A priori, evidencia-se, por parte do Poder Executivo, decretos e portarias irresponsáveis que legitimam, em territórios indígenas na Amazônia, a ação de madeireiros e garimpeiros. Essa lógica é comprovada pelas invasões que as tribos vêm sofrendo desde o início de 2019, quando o Ministério do Meio Ambiente começou a ter ‘’lobby’’ de empresários e parlamentares ligados à exploração irregular da floresta. Consequentemente, com o desmatamento acelerado e poluição dos rios por metais advindos do garimpo, os aborígenes amazônicos sofrem com a perda gradual das fontes da sua alimentação. Desse modo, é necessário a quebra dessa situação que prejudica a nação brasileira.

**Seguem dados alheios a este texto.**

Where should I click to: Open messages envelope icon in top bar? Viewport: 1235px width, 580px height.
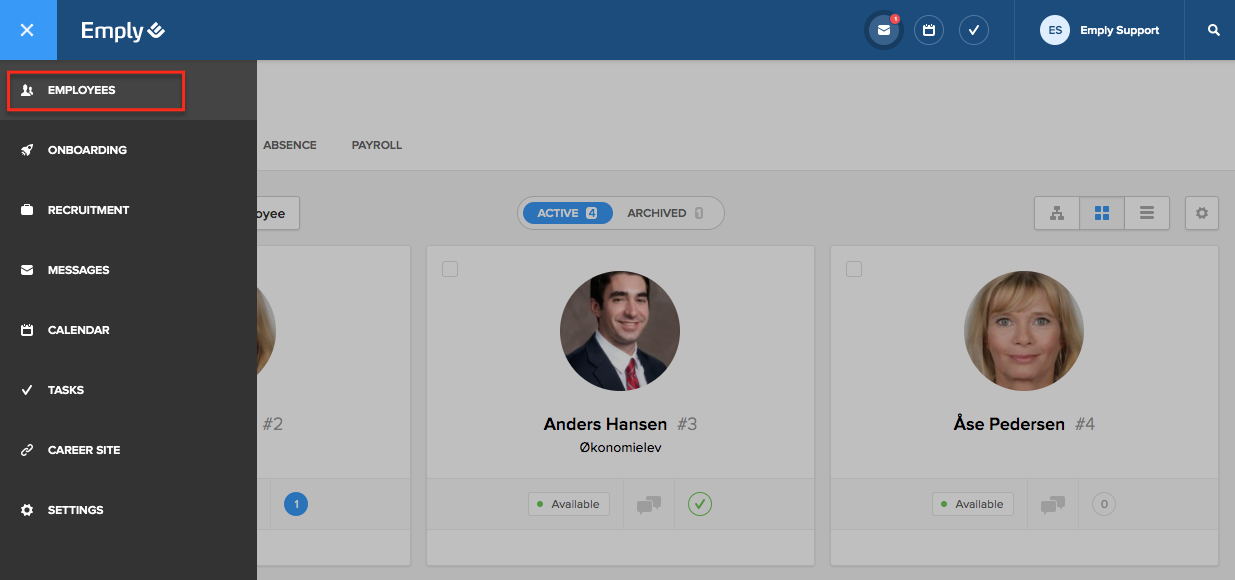884,30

Ademais, a flexibilização das leis ambientais acarreta problemas respiratórios, uma vez que existe a autorização de despejo de poluentes atmosféricos em maior quantidade na atmosfera por parte das indústrias, o que colabora para a redução da qualidade do ar. Por esse ângulo, é nítido o desinteresse da maior parte do empresariado brasileiro investir em tecnologias menos poluidoras, e a flexibilidade da regulamentação ambiental permite que o interesse comercial desse grupo seja atendido. Como resultado disso, a saúde dos cidadãos é impactada, levando-os a adquirir enfermidades respiratórias. Logo, é substancial a mudança desse quadro.

É evidente, portanto, que medidas são indispensáveis para combater esses fatores e mudar o percurso do inercial problema. Posto isso, o Ministério do Meio Ambiente deve, por meio de um amplo debate entre Governo, sociedade civil e ambientalistas, propor uma rigidez maior dos mecanismos legais que protegem a natureza brasileira, como o Código Florestal. Tal iniciativa deve objetivar, principalmente, a redução da interferência de setores privados na legislação ambiental. Somente assim, notar-se-á a extinção do problema entrópico inserido no país.